REQUIRED WORK:
Can you duplicate everything in the data below, from the line containing "Find the location of a particular element. This" down to the line containing "The image size is (1253, 2576).", with no change to any character?

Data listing
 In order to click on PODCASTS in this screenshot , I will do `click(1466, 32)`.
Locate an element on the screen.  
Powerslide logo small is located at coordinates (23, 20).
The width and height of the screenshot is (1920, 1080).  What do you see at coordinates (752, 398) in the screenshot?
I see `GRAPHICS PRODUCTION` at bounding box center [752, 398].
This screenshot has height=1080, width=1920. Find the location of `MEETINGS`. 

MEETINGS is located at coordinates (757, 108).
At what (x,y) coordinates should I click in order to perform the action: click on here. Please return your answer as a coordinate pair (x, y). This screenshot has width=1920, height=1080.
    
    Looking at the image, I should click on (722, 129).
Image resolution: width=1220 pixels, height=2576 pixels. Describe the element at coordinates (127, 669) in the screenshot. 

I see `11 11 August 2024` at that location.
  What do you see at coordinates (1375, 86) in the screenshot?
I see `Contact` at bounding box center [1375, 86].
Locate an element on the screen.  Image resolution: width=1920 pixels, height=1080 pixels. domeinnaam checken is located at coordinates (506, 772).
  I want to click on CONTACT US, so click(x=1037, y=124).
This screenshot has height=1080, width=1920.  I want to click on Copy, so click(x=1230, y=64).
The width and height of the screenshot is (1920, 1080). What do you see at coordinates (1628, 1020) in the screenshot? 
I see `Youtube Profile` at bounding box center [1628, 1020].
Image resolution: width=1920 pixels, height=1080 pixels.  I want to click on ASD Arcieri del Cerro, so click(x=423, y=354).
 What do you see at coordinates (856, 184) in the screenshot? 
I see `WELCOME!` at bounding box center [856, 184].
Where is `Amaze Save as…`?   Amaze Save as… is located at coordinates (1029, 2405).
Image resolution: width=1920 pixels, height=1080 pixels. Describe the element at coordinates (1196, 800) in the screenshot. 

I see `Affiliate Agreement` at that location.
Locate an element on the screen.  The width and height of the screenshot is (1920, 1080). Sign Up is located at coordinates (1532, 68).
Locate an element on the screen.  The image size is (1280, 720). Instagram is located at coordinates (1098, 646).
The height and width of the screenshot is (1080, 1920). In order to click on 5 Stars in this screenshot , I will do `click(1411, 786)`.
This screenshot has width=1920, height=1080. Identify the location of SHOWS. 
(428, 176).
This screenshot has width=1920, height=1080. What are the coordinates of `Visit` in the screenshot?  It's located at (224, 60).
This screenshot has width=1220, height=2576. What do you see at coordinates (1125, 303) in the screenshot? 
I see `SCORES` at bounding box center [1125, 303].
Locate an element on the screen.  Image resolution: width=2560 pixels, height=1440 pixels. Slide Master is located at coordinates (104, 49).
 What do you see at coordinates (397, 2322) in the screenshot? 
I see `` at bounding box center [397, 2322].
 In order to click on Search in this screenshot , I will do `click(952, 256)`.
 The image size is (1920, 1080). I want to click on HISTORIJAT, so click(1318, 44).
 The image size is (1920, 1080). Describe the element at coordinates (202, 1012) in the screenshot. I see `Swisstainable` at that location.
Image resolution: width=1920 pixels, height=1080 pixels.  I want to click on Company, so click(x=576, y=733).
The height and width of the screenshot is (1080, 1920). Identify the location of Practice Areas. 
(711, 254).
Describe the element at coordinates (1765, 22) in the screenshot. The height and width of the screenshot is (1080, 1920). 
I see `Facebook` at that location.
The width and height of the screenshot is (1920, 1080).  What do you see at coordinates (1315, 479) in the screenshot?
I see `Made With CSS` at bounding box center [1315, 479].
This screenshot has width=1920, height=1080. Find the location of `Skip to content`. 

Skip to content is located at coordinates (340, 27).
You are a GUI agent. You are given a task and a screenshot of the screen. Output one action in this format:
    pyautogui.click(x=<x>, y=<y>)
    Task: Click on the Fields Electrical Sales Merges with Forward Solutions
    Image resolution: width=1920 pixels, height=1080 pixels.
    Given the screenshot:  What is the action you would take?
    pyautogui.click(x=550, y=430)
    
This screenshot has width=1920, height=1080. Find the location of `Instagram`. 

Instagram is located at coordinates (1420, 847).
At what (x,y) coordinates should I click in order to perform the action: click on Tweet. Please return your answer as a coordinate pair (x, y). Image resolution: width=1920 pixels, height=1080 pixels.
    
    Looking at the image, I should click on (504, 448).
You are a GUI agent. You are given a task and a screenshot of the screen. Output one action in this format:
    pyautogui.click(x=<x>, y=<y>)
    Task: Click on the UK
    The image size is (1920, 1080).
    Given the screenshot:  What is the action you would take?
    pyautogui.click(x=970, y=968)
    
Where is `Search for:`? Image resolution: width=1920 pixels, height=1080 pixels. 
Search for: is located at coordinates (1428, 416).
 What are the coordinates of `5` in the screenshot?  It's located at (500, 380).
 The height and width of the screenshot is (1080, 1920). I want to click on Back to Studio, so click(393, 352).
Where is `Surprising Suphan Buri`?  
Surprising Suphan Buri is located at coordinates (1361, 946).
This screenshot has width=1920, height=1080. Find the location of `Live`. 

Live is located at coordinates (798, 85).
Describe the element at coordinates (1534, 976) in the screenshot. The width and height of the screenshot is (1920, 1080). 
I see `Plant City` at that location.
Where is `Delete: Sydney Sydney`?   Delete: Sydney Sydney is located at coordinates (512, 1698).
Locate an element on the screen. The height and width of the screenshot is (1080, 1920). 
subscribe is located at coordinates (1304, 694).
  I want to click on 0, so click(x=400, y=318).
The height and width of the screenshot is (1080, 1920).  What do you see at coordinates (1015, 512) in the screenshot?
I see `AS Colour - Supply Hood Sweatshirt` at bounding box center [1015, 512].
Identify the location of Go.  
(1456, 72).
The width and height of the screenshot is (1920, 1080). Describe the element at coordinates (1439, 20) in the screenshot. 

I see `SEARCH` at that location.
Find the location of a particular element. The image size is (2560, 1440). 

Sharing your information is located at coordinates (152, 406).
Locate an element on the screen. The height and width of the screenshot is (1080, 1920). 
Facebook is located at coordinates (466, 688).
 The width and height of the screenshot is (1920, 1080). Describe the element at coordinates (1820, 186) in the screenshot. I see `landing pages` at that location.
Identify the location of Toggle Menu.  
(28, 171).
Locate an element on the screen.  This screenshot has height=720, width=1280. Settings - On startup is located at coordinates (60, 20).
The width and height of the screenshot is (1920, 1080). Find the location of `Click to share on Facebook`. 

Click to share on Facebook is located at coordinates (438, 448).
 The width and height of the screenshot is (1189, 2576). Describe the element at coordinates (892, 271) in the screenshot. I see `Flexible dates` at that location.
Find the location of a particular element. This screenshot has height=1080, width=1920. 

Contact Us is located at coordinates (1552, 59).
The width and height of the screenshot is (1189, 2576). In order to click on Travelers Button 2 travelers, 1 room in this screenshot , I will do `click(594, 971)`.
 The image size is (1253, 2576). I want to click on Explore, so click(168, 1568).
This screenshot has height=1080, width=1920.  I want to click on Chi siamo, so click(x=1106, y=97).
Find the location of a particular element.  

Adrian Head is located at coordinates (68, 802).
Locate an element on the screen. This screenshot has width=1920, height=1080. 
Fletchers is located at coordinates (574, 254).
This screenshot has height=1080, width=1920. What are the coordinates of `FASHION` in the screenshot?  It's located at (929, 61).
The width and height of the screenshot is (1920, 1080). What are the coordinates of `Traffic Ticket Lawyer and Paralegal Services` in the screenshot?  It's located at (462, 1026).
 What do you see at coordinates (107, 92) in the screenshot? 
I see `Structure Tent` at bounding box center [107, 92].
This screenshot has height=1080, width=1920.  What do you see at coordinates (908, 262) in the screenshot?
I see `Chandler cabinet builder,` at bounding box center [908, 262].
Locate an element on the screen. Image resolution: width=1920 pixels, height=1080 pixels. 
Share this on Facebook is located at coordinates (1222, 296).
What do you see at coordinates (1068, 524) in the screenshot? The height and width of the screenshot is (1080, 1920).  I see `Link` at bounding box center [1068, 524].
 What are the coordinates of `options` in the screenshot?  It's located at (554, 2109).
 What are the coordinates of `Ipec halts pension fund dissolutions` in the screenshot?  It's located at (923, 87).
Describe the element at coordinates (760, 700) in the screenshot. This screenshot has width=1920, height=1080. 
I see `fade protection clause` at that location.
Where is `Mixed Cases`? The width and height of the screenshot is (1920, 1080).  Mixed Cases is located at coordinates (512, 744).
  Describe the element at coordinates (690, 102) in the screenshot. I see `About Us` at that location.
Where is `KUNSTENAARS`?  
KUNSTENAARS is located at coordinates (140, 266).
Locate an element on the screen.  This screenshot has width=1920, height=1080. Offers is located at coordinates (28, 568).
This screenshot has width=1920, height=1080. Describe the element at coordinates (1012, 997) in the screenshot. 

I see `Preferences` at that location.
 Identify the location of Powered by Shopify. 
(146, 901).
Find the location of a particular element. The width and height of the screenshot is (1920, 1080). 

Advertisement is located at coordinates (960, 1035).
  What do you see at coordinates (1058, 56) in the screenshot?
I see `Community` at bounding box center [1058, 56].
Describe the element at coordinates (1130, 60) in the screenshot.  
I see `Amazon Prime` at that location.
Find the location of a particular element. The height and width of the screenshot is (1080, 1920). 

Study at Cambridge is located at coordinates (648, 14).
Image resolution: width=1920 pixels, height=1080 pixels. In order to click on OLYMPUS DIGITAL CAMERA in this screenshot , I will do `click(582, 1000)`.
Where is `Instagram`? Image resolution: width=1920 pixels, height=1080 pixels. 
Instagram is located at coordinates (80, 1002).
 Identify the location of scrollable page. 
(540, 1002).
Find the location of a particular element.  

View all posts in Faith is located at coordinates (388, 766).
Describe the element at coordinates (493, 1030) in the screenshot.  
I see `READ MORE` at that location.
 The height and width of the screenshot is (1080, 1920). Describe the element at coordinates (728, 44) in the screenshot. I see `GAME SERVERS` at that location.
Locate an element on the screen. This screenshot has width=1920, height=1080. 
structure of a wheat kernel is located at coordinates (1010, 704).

EXERCISE RESULT:
Find the location of a particular element. This screenshot has height=1080, width=1920. 

Contact Us is located at coordinates (1552, 59).
The width and height of the screenshot is (1189, 2576). In order to click on Travelers Button 2 travelers, 1 room in this screenshot , I will do `click(594, 971)`.
 The image size is (1253, 2576). I want to click on Explore, so click(168, 1568).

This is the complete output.